--- Available data ---
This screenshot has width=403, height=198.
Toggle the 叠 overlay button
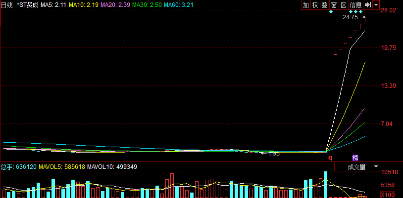(325, 5)

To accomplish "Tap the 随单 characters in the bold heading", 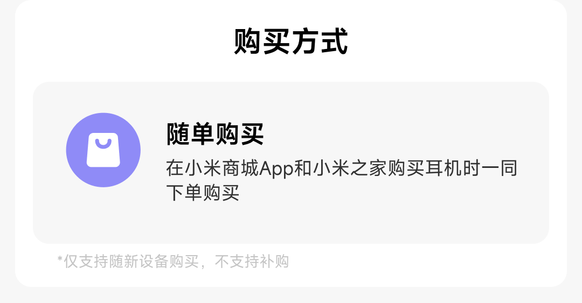I will (190, 134).
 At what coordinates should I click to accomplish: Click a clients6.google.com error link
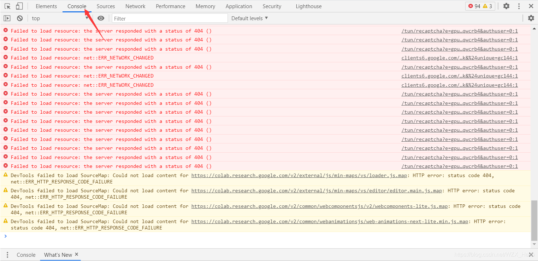[459, 58]
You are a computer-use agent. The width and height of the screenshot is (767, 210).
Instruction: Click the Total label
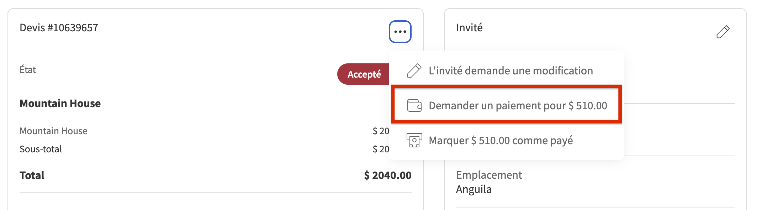tap(32, 175)
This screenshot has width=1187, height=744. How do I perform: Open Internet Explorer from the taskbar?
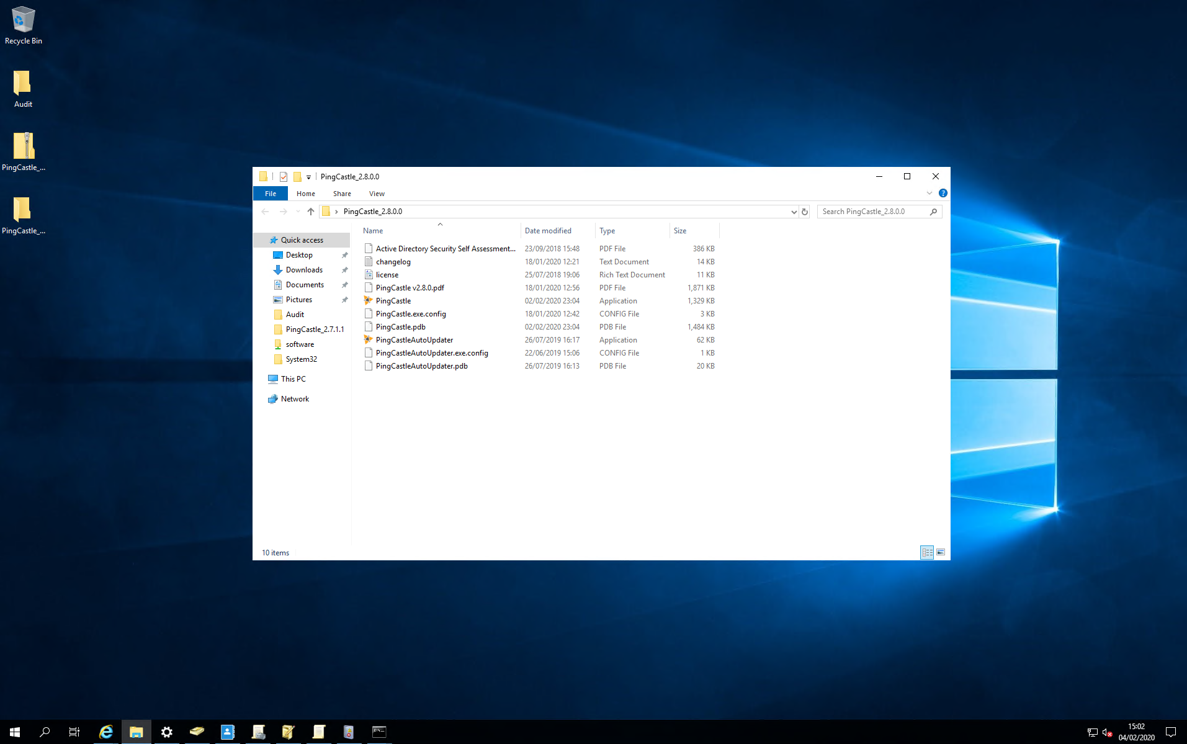[x=106, y=732]
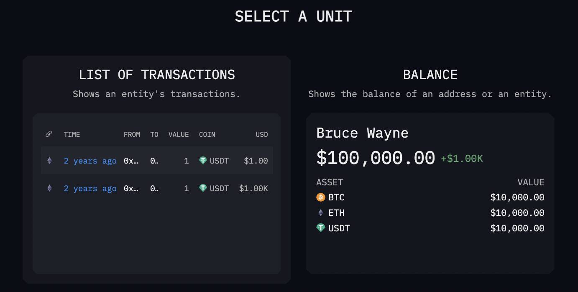Click the USD column header
The height and width of the screenshot is (292, 578).
(x=262, y=134)
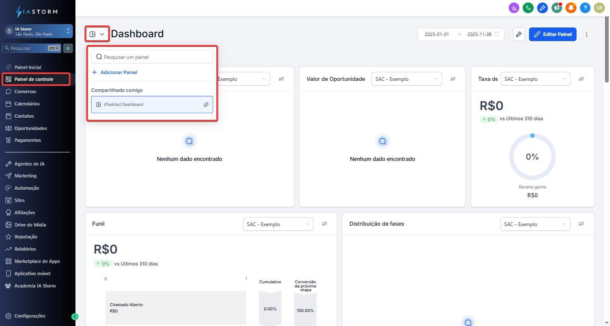This screenshot has width=610, height=326.
Task: Click the translate language icon in header
Action: (x=514, y=8)

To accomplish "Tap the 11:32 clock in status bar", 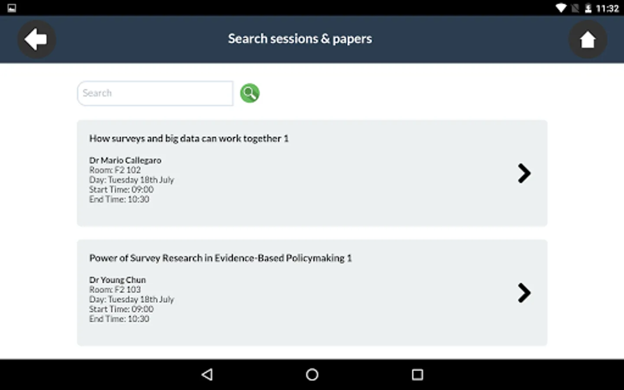I will pyautogui.click(x=607, y=8).
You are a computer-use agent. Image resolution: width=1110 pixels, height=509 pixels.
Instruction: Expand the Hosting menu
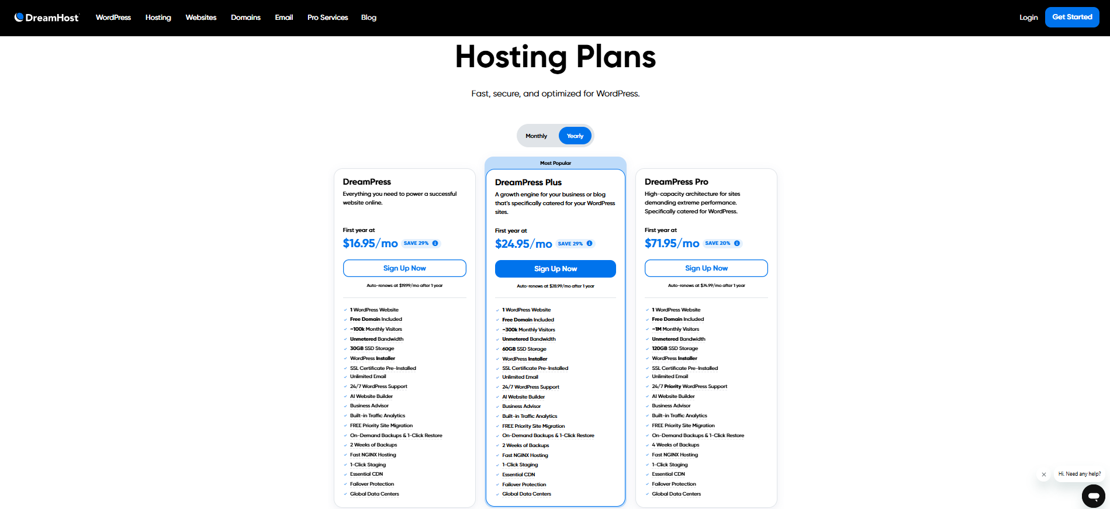pyautogui.click(x=158, y=18)
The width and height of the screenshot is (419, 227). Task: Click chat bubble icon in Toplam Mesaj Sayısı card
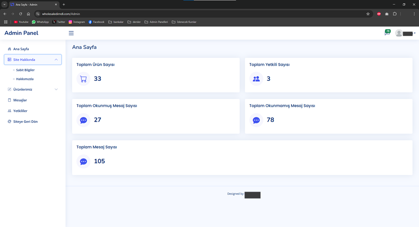click(x=83, y=161)
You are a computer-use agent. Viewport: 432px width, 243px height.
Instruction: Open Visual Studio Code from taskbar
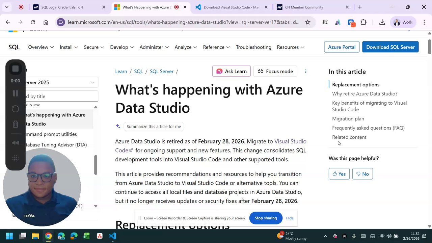(113, 236)
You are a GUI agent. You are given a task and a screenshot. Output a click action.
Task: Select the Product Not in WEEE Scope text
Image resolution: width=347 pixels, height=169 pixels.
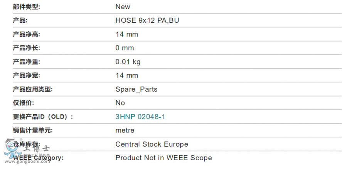(164, 158)
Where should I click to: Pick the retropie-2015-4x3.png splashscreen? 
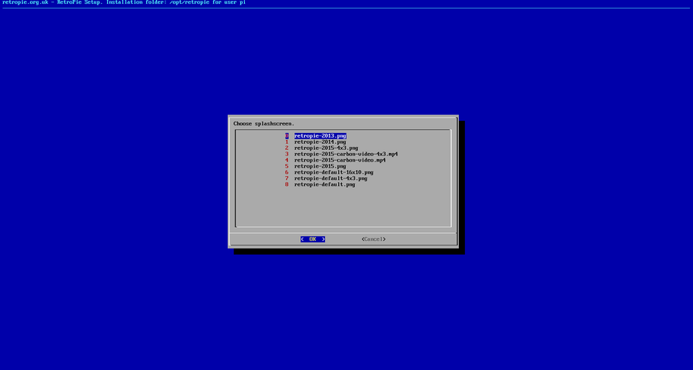pyautogui.click(x=326, y=148)
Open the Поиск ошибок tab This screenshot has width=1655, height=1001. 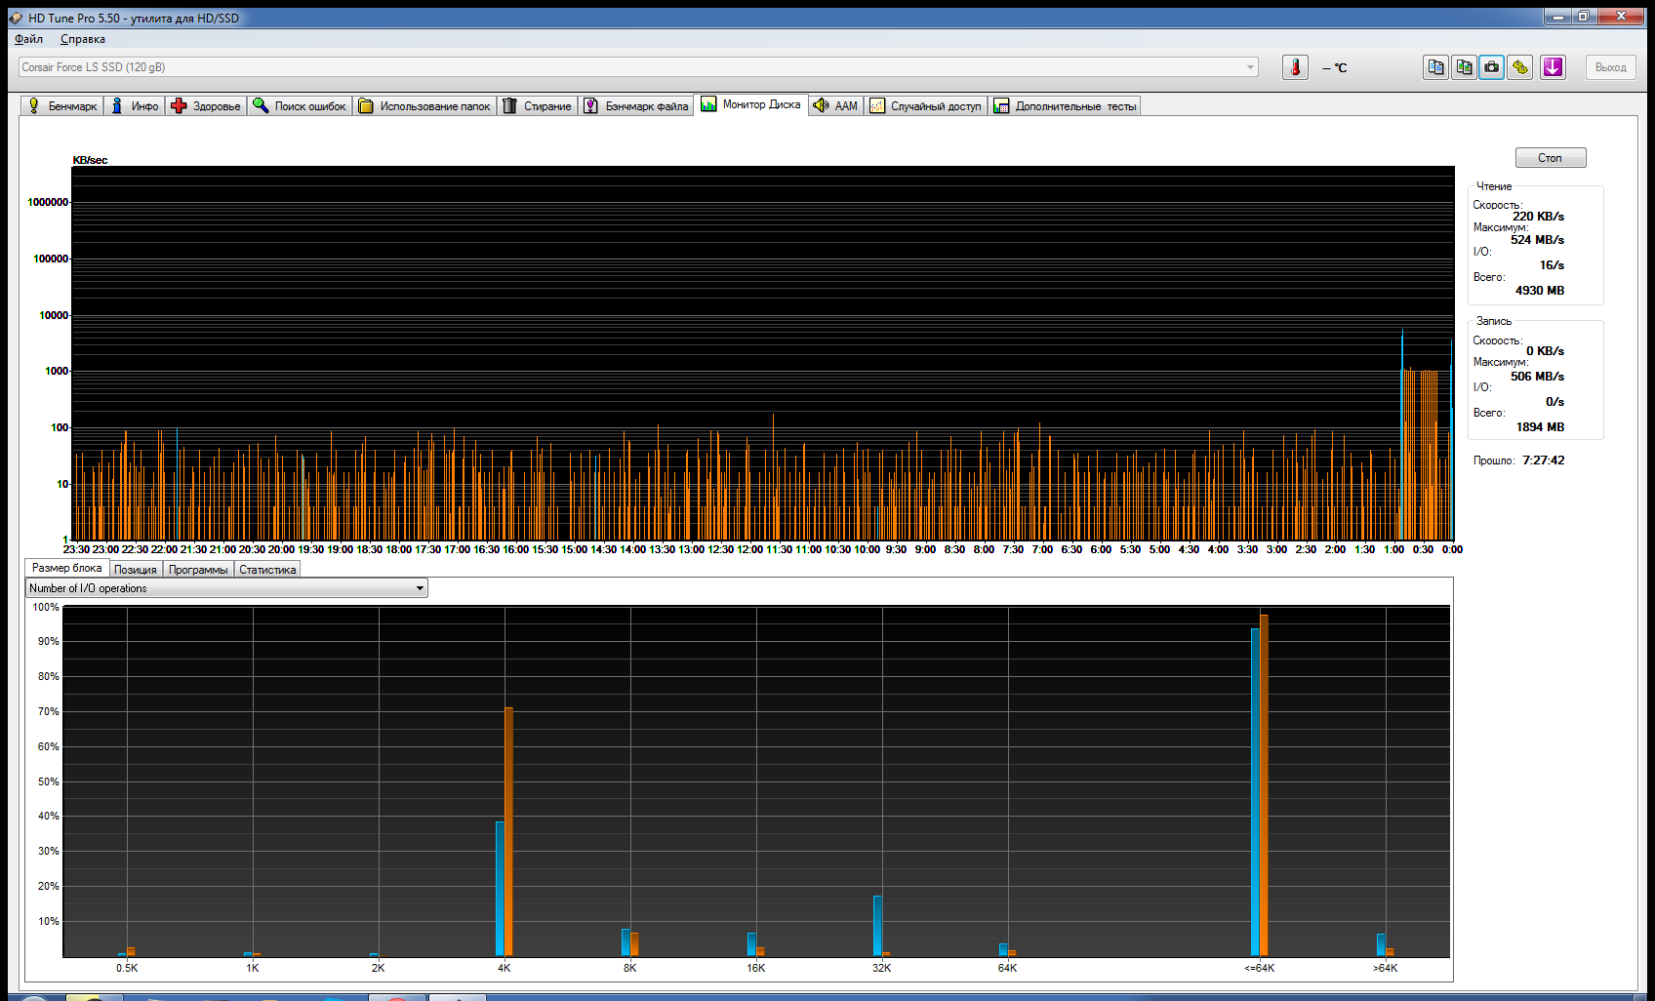click(300, 106)
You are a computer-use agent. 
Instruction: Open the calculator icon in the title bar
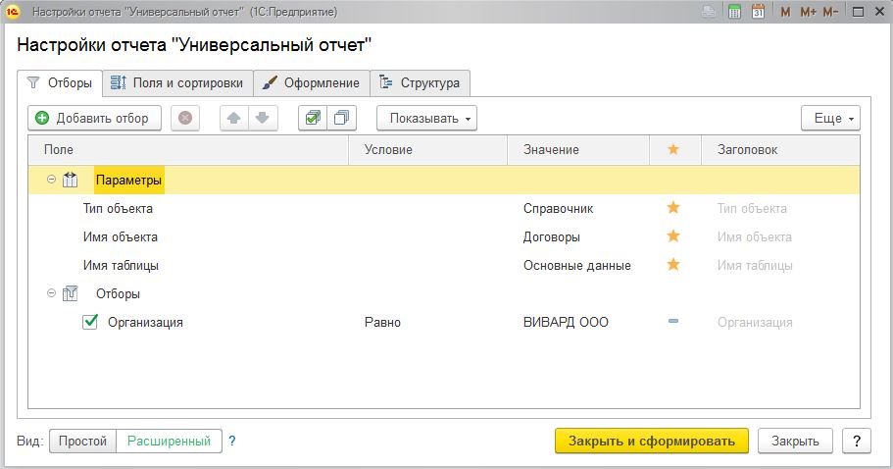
---
** What is required **
Scan the entries above and show each line that contains the word "agent".

** Answer area **
You are a computer-use agent. The width and height of the screenshot is (767, 210).
You are a computer-use agent. Image resolution: width=1110 pixels, height=509 pixels.
You are a computer-use agent. Viewport: 432px width, 243px height.
You are a GUI agent. You are given a task and a screenshot. Output a click action.
You are a computer-use agent. 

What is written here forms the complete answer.